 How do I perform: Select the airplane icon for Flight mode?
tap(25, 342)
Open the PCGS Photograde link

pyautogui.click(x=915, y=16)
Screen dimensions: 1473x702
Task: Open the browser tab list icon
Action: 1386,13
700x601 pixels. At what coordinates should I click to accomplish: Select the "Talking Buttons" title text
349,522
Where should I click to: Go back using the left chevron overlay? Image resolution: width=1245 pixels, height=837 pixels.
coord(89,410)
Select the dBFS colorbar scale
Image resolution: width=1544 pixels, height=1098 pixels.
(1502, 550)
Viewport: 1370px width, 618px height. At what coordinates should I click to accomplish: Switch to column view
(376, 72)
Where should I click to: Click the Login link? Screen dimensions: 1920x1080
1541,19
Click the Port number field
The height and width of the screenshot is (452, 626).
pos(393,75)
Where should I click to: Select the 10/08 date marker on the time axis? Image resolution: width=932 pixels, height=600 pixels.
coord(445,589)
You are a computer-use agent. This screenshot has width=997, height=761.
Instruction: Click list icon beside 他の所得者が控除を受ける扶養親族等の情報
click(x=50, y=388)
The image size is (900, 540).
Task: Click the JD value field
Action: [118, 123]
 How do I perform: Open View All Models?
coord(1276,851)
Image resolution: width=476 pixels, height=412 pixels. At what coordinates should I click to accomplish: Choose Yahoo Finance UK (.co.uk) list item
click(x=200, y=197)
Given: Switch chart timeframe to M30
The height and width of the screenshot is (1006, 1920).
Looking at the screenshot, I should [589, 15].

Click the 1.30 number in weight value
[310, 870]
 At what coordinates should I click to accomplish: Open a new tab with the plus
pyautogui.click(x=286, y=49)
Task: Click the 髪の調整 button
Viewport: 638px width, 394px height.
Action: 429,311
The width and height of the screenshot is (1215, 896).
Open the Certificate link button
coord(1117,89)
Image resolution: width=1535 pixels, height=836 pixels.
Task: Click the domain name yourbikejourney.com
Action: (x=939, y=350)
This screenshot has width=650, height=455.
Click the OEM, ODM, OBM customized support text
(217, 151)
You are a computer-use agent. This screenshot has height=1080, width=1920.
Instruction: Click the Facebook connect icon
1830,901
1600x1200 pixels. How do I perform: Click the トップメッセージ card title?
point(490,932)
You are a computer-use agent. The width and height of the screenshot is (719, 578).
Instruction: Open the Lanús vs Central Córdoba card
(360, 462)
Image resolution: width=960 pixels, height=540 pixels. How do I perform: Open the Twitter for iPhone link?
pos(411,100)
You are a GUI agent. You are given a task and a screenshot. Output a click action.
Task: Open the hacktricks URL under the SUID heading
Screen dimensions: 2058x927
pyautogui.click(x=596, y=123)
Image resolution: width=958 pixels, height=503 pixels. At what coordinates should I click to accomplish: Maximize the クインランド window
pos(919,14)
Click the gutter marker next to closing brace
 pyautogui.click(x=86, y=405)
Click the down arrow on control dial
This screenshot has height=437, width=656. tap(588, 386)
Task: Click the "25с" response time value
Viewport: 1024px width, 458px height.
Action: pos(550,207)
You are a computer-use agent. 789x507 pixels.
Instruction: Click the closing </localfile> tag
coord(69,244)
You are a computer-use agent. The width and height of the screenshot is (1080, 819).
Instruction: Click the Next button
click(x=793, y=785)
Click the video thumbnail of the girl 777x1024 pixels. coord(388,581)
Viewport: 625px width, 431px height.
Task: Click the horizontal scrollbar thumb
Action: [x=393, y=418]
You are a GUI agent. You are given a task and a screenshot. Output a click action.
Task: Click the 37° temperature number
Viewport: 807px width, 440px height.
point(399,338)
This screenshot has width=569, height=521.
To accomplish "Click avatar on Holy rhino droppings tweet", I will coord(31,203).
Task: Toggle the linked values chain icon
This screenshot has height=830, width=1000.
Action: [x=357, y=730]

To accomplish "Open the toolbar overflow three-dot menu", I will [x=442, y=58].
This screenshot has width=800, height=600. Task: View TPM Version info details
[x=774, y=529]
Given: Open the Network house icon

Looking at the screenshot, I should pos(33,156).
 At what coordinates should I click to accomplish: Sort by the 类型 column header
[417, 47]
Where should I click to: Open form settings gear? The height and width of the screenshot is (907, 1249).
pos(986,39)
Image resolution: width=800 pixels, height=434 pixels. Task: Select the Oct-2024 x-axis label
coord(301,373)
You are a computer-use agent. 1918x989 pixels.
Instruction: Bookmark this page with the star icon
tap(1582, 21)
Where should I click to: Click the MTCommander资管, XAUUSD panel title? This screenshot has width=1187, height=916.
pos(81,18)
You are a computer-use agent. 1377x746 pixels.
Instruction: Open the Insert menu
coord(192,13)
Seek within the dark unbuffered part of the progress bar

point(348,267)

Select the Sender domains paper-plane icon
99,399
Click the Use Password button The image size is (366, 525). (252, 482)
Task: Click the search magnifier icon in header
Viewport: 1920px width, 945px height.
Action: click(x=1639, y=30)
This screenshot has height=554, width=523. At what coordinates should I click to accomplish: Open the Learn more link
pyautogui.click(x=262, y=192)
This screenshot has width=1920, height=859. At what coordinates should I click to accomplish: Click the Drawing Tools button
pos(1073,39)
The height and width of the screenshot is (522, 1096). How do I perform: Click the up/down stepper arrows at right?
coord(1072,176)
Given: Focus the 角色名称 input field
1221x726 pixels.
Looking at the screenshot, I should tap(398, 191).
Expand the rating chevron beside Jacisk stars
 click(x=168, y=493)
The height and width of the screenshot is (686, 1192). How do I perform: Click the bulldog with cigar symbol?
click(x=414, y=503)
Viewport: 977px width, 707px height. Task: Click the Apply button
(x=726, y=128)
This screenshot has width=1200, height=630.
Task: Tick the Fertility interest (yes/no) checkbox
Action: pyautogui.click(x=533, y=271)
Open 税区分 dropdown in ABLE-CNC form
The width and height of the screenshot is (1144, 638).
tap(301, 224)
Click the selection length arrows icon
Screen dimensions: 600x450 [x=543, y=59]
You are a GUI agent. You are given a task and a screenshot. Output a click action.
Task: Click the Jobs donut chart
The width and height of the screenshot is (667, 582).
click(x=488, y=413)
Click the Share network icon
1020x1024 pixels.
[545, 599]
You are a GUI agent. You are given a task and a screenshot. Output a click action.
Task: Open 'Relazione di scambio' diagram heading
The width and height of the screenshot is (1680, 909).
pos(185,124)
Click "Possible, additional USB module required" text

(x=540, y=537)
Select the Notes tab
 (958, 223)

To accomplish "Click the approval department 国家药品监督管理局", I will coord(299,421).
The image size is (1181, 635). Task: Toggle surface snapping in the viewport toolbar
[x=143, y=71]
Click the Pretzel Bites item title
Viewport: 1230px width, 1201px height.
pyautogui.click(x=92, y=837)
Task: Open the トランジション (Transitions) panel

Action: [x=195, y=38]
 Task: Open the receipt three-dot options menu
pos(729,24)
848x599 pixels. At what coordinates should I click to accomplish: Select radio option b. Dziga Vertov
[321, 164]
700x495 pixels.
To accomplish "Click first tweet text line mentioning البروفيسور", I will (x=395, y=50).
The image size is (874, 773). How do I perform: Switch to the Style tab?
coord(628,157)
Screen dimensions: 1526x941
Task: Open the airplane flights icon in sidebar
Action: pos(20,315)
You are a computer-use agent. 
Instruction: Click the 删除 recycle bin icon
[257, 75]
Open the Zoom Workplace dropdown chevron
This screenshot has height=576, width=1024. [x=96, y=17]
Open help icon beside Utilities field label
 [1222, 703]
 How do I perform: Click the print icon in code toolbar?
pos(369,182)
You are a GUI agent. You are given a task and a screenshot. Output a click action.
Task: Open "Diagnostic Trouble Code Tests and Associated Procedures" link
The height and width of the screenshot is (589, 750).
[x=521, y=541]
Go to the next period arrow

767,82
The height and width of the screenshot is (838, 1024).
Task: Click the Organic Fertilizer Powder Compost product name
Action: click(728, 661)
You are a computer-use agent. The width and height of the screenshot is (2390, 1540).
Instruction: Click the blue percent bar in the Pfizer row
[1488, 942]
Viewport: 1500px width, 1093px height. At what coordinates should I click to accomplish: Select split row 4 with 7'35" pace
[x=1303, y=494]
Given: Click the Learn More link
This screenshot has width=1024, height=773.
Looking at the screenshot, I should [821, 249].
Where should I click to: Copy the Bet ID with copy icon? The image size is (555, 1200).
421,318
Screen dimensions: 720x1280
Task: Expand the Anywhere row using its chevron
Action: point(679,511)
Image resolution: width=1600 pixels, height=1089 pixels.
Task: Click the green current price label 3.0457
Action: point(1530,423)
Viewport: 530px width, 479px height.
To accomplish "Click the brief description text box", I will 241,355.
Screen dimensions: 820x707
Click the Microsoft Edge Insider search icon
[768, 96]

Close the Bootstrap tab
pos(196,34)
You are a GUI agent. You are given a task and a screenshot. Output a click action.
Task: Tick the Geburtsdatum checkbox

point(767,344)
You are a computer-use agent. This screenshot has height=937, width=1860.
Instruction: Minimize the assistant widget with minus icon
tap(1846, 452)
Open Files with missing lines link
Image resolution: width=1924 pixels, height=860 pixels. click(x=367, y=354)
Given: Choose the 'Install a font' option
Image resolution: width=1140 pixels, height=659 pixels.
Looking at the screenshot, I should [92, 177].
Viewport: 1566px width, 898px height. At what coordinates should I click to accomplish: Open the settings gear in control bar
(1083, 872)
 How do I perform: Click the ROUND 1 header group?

- _PROBLEM TO SOLVE_:
The answer must be a single number: the count of lines above that contain the word "chart".

- _FINISHED TASK_:
2